▶ _TASK TO CARRY OUT_:
Pick out each line in these entries that contains the string "computer".

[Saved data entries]

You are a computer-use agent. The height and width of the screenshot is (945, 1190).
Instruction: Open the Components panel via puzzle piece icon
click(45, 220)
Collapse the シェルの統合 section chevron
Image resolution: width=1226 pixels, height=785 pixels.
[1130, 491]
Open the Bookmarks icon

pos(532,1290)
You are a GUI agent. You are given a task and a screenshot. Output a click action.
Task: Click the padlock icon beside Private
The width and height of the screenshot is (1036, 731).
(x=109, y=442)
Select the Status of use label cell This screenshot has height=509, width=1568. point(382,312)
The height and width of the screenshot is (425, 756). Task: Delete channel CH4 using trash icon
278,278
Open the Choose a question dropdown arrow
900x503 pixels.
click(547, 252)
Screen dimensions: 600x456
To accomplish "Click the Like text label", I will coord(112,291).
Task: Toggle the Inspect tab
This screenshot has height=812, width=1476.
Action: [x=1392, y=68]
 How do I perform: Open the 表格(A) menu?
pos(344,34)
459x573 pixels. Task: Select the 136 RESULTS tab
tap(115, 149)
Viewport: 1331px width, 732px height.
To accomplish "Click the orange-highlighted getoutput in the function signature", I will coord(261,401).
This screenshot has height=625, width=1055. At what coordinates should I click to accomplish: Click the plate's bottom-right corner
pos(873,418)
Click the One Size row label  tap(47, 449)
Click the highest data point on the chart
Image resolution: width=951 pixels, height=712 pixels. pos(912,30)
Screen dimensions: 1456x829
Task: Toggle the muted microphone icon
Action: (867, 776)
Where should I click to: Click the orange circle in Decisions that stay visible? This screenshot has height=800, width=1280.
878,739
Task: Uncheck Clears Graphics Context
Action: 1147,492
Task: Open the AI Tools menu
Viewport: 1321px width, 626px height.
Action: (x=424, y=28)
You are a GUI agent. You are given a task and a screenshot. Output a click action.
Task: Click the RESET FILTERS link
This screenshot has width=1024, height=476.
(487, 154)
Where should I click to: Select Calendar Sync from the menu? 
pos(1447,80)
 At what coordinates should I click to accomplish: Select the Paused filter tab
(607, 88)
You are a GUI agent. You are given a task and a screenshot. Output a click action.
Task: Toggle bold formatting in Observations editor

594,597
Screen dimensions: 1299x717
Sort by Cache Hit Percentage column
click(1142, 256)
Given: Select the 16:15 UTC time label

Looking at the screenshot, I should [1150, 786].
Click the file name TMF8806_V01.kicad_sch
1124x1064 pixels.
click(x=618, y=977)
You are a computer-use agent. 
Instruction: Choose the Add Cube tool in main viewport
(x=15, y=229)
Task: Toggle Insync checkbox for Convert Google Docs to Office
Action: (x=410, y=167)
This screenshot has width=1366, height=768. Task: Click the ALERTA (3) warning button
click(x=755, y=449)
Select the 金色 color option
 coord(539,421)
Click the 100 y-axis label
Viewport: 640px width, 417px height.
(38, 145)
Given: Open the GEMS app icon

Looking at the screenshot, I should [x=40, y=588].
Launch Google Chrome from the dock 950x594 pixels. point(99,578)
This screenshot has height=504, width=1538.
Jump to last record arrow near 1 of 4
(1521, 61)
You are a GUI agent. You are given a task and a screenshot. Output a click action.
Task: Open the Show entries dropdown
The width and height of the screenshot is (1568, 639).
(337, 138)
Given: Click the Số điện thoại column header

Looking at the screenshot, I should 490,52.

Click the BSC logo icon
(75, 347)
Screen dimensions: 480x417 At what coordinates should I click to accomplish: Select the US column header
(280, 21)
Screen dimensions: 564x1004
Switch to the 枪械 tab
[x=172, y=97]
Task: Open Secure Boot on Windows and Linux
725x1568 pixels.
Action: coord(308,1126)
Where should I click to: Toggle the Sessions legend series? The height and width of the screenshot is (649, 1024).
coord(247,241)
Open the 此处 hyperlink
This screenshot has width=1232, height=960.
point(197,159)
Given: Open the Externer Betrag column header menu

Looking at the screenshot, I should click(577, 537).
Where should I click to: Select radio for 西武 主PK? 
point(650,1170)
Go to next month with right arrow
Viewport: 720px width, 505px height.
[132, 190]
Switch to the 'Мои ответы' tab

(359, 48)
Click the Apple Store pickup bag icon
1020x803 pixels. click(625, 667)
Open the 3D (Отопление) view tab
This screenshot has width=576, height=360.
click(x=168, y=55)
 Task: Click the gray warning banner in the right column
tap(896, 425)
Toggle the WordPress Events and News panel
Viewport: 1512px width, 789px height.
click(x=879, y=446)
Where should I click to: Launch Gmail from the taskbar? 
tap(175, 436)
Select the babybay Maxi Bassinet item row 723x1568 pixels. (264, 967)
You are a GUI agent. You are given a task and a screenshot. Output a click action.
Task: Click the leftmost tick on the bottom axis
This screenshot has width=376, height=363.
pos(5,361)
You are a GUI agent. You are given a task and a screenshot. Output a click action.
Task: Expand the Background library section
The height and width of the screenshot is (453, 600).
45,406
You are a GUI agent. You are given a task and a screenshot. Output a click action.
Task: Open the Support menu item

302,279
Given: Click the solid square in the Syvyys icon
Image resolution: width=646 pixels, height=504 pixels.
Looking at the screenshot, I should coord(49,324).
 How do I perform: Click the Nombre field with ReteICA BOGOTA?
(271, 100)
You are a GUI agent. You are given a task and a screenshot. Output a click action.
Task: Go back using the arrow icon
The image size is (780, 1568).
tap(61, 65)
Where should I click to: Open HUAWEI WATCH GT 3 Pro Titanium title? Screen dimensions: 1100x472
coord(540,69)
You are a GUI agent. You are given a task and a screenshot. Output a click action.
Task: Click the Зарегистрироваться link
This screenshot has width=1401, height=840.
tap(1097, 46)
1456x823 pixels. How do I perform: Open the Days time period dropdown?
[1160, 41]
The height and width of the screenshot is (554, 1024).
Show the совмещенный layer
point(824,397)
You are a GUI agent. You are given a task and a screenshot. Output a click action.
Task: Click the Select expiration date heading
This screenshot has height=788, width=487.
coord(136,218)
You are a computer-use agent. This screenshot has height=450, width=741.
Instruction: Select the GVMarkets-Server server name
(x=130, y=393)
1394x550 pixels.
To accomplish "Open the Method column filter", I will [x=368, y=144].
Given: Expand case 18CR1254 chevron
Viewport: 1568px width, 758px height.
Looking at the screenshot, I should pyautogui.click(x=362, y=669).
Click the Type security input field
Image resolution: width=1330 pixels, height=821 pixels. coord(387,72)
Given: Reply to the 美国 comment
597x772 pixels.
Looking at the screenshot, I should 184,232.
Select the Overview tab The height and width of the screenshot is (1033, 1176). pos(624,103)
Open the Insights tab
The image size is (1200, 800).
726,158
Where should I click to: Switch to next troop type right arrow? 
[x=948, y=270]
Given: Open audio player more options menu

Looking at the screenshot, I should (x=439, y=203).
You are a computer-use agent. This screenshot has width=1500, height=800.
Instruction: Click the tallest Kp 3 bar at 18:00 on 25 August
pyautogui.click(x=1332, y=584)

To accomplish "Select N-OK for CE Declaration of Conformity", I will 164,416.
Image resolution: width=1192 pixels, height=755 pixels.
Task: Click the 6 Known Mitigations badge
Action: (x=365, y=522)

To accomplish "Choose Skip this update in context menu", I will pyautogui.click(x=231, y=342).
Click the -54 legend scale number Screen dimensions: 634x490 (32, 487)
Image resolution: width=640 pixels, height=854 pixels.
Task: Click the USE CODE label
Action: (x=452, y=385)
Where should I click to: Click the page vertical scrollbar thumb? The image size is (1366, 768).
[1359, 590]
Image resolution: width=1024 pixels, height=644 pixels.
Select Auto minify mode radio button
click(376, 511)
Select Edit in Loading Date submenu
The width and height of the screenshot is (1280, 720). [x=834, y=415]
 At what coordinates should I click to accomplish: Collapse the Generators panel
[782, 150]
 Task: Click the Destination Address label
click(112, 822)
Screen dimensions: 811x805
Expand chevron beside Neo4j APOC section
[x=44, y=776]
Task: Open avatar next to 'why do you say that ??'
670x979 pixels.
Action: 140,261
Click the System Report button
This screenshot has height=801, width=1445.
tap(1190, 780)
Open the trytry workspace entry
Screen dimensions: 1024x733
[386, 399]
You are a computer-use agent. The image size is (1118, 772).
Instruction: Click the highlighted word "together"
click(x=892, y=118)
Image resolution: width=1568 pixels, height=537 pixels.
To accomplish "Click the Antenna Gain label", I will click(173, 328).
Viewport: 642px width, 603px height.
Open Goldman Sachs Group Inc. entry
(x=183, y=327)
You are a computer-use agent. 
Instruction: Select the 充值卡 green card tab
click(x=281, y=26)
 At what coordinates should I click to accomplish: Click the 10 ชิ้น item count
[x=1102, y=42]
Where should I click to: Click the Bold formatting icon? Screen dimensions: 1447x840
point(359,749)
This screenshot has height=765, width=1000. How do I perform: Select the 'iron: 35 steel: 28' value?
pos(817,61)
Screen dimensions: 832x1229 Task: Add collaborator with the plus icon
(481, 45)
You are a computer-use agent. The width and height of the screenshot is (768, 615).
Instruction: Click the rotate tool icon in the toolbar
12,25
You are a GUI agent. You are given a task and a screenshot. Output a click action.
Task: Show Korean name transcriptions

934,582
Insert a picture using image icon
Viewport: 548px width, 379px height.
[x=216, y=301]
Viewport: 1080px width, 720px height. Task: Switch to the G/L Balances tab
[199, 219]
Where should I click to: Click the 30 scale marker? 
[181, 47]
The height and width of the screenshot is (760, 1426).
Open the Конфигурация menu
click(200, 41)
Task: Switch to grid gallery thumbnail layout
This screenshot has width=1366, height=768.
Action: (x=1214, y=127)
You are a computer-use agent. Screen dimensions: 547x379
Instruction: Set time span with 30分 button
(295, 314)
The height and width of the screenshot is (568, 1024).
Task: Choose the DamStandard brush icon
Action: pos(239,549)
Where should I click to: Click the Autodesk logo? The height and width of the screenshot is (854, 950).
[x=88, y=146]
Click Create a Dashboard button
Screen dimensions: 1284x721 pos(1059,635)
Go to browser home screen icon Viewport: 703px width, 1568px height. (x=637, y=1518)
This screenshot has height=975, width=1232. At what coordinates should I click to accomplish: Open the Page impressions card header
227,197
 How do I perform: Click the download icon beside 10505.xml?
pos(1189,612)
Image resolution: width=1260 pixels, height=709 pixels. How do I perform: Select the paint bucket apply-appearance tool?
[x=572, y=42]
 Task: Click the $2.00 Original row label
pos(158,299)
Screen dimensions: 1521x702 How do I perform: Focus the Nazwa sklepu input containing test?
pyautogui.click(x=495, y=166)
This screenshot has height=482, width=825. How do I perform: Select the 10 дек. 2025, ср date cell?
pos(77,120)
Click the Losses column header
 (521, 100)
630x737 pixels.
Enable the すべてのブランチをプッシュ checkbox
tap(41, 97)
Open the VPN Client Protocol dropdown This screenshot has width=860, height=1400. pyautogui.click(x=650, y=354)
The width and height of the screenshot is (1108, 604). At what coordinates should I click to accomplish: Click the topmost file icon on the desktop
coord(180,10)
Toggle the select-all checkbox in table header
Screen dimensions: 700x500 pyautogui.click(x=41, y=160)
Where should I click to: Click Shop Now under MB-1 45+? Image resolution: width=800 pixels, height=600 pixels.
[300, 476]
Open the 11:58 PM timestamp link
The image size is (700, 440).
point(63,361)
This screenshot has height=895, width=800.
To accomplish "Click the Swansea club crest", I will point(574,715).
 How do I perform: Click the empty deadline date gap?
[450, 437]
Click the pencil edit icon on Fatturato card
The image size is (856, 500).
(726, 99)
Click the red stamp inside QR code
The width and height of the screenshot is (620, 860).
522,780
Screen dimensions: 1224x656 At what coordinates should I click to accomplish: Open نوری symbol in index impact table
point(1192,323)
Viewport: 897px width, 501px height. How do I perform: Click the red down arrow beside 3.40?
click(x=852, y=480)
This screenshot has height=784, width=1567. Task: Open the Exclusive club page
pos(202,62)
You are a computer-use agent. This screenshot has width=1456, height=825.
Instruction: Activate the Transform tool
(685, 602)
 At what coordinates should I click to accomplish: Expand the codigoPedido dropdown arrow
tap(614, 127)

▶ _EXERCISE ANSWER_:
You are a computer-use agent. The height and width of the screenshot is (945, 1190).
You are a computer-use agent. 
You are a computer-use agent. This screenshot has height=450, width=741.
You are a computer-use agent. This screenshot has width=1500, height=800.
You are a computer-use agent. The image size is (1118, 772).
You are a computer-use agent. 
You are a computer-use agent. The width and height of the screenshot is (768, 615).
You are a computer-use agent. Screen dimensions: 547x379
You are a computer-use agent. This screenshot has width=1456, height=825.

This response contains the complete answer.